Supplied text.
..............................

May 21, 2025

How we can get back on track to end extreme poverty

One in ten people in the world lives in extreme poverty, and this is predicted to worsen. We need big investments in multifaceted, evidence-backed approaches to reverse these trends.

Two women in Kenya smile together as they make beaded jewelry in front of a backdrop of colorful fabrics hanging on the wall of a simple shop.

By Aude de Montesquiou and Syed M Hashemi

 

This piece was originally published on The Good Feed. It has been reposted here.

One in every ten people in the world lives in extreme poverty, and this is predicted to worsen, with the climate crisis and conflicts expected to push millions more into poverty in coming years. Big investments are needed to reverse these trends—particularly ‘big push’, multifaceted approaches that are evidence-backed and government-led. This blog covers one of those approaches, known as Graduation, which started in Bangladesh in 2002 and has now supported millions of households across the world to lift themselves out of extreme poverty.

If current trends continue, 690 million people across the world will still be living in extreme poverty by 2030.

However, that doesn’t have to be our reality.

Decades of experience and rigorous evaluations show us that multifaceted, ‘big push’ approaches offer one of several pathways for people in extreme poverty to act as agents of change and build long-term trajectories out of poverty. Such approaches combine resource transfers, skills development, and psychosocial support that, when adapted to the local context and provided simultaneously, alleviate the various barriers that trap people in extreme poverty.

..............................

To-do list.
1 > In the article on ending extreme poverty, in which country did the Graduation approach begin?
2 > Rewrite the passage of the article on ending extreme poverty from "By Aude de Montesquiou" up to and including "be our reality.", swapping "Graduation" for "Pathway".
3 > Extend the article on ending extreme poverty by continuing from its final sentence.

Data section.
..............................

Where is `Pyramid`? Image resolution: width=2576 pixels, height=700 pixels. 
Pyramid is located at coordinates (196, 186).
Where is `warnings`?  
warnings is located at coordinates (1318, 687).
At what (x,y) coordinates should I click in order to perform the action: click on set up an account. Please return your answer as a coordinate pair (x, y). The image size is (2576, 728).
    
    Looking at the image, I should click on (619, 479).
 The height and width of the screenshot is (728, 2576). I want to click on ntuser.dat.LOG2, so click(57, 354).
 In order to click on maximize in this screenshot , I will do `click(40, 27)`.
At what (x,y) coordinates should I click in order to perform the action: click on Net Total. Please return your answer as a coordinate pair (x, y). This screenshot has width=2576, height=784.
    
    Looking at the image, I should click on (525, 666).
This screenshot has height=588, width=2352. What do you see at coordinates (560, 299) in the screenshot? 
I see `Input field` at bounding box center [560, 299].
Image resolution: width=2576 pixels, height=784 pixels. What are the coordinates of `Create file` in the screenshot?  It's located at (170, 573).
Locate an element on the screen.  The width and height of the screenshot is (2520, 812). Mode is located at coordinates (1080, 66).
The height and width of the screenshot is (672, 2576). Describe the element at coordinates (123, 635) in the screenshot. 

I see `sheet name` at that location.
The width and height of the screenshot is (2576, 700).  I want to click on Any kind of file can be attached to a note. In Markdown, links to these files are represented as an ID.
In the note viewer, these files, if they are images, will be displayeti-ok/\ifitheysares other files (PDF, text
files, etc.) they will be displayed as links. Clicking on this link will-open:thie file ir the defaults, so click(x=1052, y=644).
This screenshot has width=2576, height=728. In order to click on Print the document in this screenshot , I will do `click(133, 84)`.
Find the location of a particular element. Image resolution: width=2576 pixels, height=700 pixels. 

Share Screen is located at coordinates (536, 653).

..............................

Outputs for the tasks.
1 > Bangladesh.

2 >
By Aude de Montesquiou and Syed M Hashemi

 

This piece was originally published on The Good Feed. It has been reposted here.

One in every ten people in the world lives in extreme poverty, and this is predicted to worsen, with the climate crisis and conflicts expected to push millions more into poverty in coming years. Big investments are needed to reverse these trends—particularly ‘big push’, multifaceted approaches that are evidence-backed and government-led. This blog covers one of those approaches, known as Pathway, which started in Bangladesh in 2002 and has now supported millions of households across the world to lift themselves out of extreme poverty.

If current trends continue, 690 million people across the world will still be living in extreme poverty by 2030.

However, that doesn’t have to be our reality.

3 >
As the world races to make progress on the Sustainable Development Goals (SDGs), including eradicating extreme poverty, development actors can support governments in integrating such evidence-based approaches into existing programs to achieve greater and more long-lasting impact, reaching millions more people. Extreme poverty is not insurmountable, and we have the resources and the know-how to sustainably combat it.

 

Help people lift themselves out of extreme poverty.

 

In our recent article ‘Globalizing Southern approaches to reducing extreme poverty’, we discuss how the Graduation approach went from being a Bangladesh-based, poverty alleviation approach to a widely adopted global intervention that has reached millions of people with governments around the world leading the charge.

 

Mehina, a participant in BRAC’s climate-adapted Graduation program in Mongla, Bagerhat, sits outside her home with her daughter Khadiza and grandson, discussing how climate shocks like limited drinking water are affecting their lives and the support she is receiving from Graduation coaches to address some of those challenges (2024).

 

The origins of the Graduation approach

The Graduation approach was launched in 2002 after BRAC recognized its existing programming was not adequately meeting the needs of those furthest behind. In fact, it was not even reaching households at the lowest rung of the economic ladder.

BRAC saw that these people faced a myriad of social and economic challenges that prevented them from accessing and utilizing services such as microfinance—a situation known as the poverty trap. To escape this trap, they would need a variety of resources and support beyond cash.

This realization, along with intensive observation within communities and extensive discussions with staff, led to the creation of a new model, called ‘Challenging the Frontiers of Poverty Reduction—Targeting the Ultra Poor’—now referred to as the Ultra-Poor Graduation program.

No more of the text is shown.